Weapons and chocolate cake in Mali’s jihadist camps

Malian Special Forces are pictured on April 9, 2013, 105 kms north of the Malian city of Gao, during  Operation Gustav.  By Joel Saget (AFP)

Malian Special Forces are pictured on April 9, 2013, 105 kms north of the Malian city of Gao, during Operation Gustav. By Joel Saget (AFP)






INAIS VALLEY, Mali (AFP) – Picking through the spartan remains of the jihadist camps dotting Inais valley in northern Mali, it is obvious to the French soldiers that their enemy is having a tough time of it.

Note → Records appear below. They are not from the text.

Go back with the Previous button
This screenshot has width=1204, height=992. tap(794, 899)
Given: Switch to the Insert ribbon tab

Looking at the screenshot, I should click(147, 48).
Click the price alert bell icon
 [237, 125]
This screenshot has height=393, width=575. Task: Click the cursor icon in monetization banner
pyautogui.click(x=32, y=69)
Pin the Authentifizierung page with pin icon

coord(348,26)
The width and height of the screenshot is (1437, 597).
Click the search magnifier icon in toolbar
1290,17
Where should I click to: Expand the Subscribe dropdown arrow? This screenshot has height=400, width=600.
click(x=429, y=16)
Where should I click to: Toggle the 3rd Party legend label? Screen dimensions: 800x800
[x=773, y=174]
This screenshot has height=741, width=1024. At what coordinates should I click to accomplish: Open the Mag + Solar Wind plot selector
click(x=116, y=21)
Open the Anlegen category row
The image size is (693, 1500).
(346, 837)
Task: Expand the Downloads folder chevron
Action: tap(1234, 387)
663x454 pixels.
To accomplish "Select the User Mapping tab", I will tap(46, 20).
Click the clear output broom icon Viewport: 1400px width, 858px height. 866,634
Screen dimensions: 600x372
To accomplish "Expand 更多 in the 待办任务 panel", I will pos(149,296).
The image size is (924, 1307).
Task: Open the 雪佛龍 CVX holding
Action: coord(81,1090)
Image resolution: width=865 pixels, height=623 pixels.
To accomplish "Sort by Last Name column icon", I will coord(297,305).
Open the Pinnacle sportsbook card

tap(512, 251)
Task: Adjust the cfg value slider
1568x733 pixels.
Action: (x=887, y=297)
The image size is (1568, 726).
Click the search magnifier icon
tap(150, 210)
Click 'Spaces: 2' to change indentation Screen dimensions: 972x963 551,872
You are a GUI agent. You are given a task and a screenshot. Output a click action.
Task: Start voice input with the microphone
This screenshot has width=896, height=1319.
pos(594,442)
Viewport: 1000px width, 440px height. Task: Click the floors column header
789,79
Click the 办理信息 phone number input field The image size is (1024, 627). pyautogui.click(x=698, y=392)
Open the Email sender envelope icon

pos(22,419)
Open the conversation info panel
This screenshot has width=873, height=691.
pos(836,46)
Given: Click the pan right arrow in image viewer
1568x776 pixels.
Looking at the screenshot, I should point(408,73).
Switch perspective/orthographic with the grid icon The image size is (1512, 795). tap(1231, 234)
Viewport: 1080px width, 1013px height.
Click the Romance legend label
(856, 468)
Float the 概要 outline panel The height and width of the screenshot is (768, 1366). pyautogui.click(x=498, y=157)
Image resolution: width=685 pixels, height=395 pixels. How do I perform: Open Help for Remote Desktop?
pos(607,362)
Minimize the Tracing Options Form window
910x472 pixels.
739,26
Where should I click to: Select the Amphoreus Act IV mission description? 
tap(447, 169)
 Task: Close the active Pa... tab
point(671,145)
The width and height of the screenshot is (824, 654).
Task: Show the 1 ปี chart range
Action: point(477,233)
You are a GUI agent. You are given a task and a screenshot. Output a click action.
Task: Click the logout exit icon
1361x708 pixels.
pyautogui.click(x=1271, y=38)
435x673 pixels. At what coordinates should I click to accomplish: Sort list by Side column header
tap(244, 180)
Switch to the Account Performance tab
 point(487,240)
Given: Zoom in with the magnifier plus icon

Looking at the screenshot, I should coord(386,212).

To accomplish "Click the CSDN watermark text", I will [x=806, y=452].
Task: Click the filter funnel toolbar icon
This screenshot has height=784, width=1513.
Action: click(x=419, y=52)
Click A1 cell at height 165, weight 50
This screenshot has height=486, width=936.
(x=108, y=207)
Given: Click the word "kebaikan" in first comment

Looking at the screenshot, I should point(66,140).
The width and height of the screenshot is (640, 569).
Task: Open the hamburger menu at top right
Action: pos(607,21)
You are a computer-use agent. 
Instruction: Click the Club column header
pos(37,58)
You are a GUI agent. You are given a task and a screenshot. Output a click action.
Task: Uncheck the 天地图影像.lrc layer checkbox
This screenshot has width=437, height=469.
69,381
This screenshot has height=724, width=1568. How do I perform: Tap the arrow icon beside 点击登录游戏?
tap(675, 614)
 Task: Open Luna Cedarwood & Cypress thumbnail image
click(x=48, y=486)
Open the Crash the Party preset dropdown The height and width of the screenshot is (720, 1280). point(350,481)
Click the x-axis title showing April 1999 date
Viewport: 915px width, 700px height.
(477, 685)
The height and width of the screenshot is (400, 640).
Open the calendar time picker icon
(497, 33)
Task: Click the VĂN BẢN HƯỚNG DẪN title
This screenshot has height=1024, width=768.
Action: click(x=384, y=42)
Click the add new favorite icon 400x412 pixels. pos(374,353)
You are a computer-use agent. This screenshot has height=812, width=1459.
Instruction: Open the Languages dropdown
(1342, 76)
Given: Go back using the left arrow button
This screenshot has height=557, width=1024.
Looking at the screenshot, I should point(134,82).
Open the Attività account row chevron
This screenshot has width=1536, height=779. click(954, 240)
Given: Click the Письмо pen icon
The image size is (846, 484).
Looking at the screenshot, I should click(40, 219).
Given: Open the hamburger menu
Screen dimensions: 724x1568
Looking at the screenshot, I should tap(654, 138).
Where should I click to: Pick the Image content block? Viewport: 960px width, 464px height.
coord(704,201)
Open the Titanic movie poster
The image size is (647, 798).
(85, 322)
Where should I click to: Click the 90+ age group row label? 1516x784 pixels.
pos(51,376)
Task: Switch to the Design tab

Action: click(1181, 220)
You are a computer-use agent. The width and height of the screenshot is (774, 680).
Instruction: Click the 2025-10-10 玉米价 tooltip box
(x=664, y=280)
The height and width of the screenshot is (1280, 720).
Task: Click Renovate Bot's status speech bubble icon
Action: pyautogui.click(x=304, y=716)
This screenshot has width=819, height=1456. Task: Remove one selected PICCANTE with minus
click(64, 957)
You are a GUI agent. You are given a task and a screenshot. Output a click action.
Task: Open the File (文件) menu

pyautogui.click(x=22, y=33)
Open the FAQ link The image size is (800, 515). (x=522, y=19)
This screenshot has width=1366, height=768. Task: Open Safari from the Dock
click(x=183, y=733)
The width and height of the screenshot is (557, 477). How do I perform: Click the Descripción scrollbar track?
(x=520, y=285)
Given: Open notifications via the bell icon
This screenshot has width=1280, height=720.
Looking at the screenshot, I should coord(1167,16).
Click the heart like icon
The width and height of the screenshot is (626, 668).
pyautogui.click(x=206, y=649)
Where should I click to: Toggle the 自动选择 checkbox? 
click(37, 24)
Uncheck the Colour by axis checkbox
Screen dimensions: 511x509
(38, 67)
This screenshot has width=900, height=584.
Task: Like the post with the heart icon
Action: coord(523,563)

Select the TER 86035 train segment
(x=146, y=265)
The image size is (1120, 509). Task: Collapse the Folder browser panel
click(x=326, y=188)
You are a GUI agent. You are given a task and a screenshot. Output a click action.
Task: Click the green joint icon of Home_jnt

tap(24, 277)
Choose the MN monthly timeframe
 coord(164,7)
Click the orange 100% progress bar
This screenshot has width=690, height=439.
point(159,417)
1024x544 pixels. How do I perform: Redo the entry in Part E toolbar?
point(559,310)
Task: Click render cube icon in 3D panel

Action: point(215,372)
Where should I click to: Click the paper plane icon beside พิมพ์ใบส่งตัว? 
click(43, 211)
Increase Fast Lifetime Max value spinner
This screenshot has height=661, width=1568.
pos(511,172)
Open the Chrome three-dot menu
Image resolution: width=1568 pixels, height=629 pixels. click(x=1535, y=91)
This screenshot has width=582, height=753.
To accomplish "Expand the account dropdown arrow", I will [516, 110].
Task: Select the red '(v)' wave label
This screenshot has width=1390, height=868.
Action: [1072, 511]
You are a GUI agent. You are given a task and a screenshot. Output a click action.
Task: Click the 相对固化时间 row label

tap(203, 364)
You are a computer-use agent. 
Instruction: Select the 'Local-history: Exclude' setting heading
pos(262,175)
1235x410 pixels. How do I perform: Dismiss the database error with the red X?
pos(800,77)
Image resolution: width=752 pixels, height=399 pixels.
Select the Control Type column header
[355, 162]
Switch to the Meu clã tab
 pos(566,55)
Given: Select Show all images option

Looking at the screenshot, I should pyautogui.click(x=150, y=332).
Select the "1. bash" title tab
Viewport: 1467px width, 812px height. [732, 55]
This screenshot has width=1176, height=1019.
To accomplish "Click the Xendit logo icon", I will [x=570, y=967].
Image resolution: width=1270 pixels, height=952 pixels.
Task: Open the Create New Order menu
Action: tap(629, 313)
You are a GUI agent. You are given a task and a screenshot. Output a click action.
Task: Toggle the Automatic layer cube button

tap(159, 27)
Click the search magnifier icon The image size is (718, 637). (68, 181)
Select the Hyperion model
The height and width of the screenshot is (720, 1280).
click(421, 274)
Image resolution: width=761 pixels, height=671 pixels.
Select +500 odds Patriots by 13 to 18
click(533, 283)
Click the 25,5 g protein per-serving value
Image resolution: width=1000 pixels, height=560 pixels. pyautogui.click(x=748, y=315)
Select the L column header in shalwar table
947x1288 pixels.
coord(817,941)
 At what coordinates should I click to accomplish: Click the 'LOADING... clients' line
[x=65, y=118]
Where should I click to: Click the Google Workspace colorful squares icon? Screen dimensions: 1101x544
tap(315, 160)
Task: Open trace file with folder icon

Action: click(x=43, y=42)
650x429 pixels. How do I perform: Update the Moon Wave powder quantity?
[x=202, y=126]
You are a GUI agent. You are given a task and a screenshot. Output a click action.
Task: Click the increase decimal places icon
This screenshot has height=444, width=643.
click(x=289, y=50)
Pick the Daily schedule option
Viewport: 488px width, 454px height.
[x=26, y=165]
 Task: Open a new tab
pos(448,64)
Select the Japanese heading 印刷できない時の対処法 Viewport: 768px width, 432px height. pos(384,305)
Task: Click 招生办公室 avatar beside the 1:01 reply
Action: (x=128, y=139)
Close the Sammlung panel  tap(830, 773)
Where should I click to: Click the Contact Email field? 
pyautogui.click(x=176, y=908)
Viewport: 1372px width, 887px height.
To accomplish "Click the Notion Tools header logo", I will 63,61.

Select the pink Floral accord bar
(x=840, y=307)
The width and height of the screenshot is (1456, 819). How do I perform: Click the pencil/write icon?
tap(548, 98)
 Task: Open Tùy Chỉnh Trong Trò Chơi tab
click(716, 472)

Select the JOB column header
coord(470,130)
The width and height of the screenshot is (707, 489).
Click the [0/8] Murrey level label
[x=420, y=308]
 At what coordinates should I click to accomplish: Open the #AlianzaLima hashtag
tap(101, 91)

The troops sweeping the arid river bed 100 kilometres (62 miles) north of the Malian city of Gao since Sunday have not encountered a single militant, yet evidence of their primitive lifestyle is everywhere.

They take shelter in camps under the largest acacia tress, in the most dense woodland in the 20-kilometre basin, out of sight of the villages whose inhabitants they recruit or terrorise, but never trust.

“Their primary goal is to reduce their footprint, make themselves invisible from the sky, because they know a fleet is flying night and day over their heads,” said a French lieutenant who will only give his first name, Cyrille.

The trawl through the valley, nicknamed Operation Gustav, is one of France’s largest military operations during its three-month old intervention in its former colony.

One thousand French troops along with Malian security forces are backed by tanks and covered from above by drones, helicopters and spy planes equipped with thermal cameras that detect heat sources even in vegetation.

But it is difficult to differentiate from the air between four men around a camp fire and a herd of goats, so the soldiers of France’s 92nd Infantry Regiment are on foot patrol under the acacia trees.

The shadows of the tallest trees provide ideal cover for bivouacs fashioned by Islamist fighters from the needled branches of acacia trees which are bent together to form opaque walls.

A soldier easily could pass a few metres in front of one of these without noticing a thing.

Operation Gustav comes with France having begun a phased withdrawal of the 4,000 troops it deployed in January to block a feared advance on the capital Bamako by Al-Qaeda-linked insurgents.

The intervention drove the militants from most of their northern strongholds, where they had terrorised locals with amputations and executions performed under their brutal interpretation of sharia Islamic law.

While French-led troops have inflicted severe losses on the Islamists, soldiers are still battling significant pockets of resistance around Gao from the Movement for Oneness and Jihad in West Africa.

In a makeshift camp, the jihadists have left clues to the simple lifestyle they were leading before fleeing the French-led advance into the valley.

Almost all the food — cartons of “Choco Dream” cakes, “Gusto” spaghetti and “Veronica” powdered milk — comes from Algeria.

There are boxes of dates, canned peeled tomatoes and other ingredients which would have made for an uninspiring lunch in the 40C heat in the shade in the afternoon.

Mats for sleeping are laid on the floor beside army-issue folding beds, and a pair of walking shoes in good condition is abandoned nearby.

There are water bottles hanging in the trees, wrapped in canvas to keep them cool, old tin pots and cutlery made in China.

Ammunition caches discovered by the French, usually shells or high-calibre rockets, are often located away from the camps for safety. Near fires, wooden crates make serviceable if not exactly comfortable chairs.

“Chief, chief, here,” shouts one of the soldiers, holding up an empty 500-litre (110-gallon) barrel, the smell of petrol acrid in the air.

Long ago Islamist militias who roamed Africa’s Sahel region realised that the big V8 petrol engines of their Toyota pick-ups gave them a crucial speed advantage over the diesel engines of the same pick-ups used by the region’s armies.

When they are full, the drums are often buried, making them invisible to troops unless their location is pointed out by a local. Islamist fighters keep track of them by making a note of their GPS points.

One of the Tuareg scouts accompanying the French soldiers pokes around the ashes of a camp fire with the tip of his stick.

“Less than a week old,” he says.

A French soldier joins one of his comrades in the shade of a thorn tree.

“Five days we’ve been here. You’d think that they weren’t expecting us.”

In the neighbouring village of Fes en Fes, in the centre of the valley, the few villagers who haven’t been living for last few months in a tent behind the dune say they kept their contacts with the Islamist guerrillas to a minimum.

“We would never see them during the day. They sent people, often very young, running errands to buy tea and sugar,” said one of the villagers, Mohammed.

“They are suspicious of everyone, they stop everyone from approaching their camps and they treat strangers in the village as spies,” he said.

After noting the reference points of ammunition and recovering any that might be of use to the Malian army, the French soldiers gather together all the jihadists’ belongings, spray them with petrol and set them on fire.